TASK - Quote, character for character, the stretch of the records from the line containing "at (286, 121)." through the line containing "pyautogui.click(x=1170, y=506)", with both of those lines included.

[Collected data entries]
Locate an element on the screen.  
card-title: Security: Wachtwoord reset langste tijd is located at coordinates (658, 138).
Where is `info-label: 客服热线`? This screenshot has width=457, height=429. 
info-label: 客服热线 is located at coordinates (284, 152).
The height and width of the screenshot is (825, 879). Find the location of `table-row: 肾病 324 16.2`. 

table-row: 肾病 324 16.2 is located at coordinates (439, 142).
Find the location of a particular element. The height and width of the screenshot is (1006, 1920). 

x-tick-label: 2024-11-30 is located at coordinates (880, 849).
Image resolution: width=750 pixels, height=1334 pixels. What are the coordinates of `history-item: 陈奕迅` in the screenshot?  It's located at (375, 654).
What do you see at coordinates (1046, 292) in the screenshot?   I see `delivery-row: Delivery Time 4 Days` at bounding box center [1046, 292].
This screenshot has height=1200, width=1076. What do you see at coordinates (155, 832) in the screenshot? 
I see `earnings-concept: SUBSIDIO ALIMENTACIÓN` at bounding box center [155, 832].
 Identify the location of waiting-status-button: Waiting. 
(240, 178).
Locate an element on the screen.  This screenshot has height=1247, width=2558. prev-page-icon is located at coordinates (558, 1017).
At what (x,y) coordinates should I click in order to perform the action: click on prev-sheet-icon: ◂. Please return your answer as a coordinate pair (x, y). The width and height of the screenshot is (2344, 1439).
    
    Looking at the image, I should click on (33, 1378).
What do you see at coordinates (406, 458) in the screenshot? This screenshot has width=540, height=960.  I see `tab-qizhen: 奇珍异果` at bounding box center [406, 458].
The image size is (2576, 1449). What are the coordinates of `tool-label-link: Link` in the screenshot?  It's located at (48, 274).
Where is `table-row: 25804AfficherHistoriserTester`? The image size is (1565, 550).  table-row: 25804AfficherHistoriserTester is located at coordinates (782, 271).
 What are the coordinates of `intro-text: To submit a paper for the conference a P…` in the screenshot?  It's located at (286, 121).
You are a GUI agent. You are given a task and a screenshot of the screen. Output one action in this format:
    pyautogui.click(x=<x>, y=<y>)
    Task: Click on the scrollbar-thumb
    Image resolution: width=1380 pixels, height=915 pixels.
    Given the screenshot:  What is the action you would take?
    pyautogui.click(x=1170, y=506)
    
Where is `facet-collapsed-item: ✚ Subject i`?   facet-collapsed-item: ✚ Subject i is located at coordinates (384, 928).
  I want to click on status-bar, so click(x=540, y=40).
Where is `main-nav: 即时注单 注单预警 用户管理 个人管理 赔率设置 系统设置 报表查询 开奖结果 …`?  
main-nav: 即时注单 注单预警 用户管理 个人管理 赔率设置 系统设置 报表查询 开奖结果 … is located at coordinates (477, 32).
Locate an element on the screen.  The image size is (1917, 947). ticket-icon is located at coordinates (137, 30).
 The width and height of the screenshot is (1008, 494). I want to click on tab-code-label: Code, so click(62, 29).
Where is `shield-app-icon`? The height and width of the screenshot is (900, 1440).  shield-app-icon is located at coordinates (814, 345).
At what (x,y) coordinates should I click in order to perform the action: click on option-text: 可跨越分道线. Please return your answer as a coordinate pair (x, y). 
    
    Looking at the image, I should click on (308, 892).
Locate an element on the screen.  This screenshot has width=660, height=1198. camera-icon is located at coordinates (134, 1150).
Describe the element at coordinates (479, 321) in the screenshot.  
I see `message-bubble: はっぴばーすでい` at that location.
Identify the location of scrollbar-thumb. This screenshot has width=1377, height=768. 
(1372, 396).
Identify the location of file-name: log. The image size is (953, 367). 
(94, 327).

RESPONSE AREA -
 What are the coordinates of `intro-text: To submit a paper for the conference a P…` in the screenshot?  It's located at (286, 121).
You are a GUI agent. You are given a task and a screenshot of the screen. Output one action in this format:
    pyautogui.click(x=<x>, y=<y>)
    Task: Click on the scrollbar-thumb
    Image resolution: width=1380 pixels, height=915 pixels.
    Given the screenshot:  What is the action you would take?
    pyautogui.click(x=1170, y=506)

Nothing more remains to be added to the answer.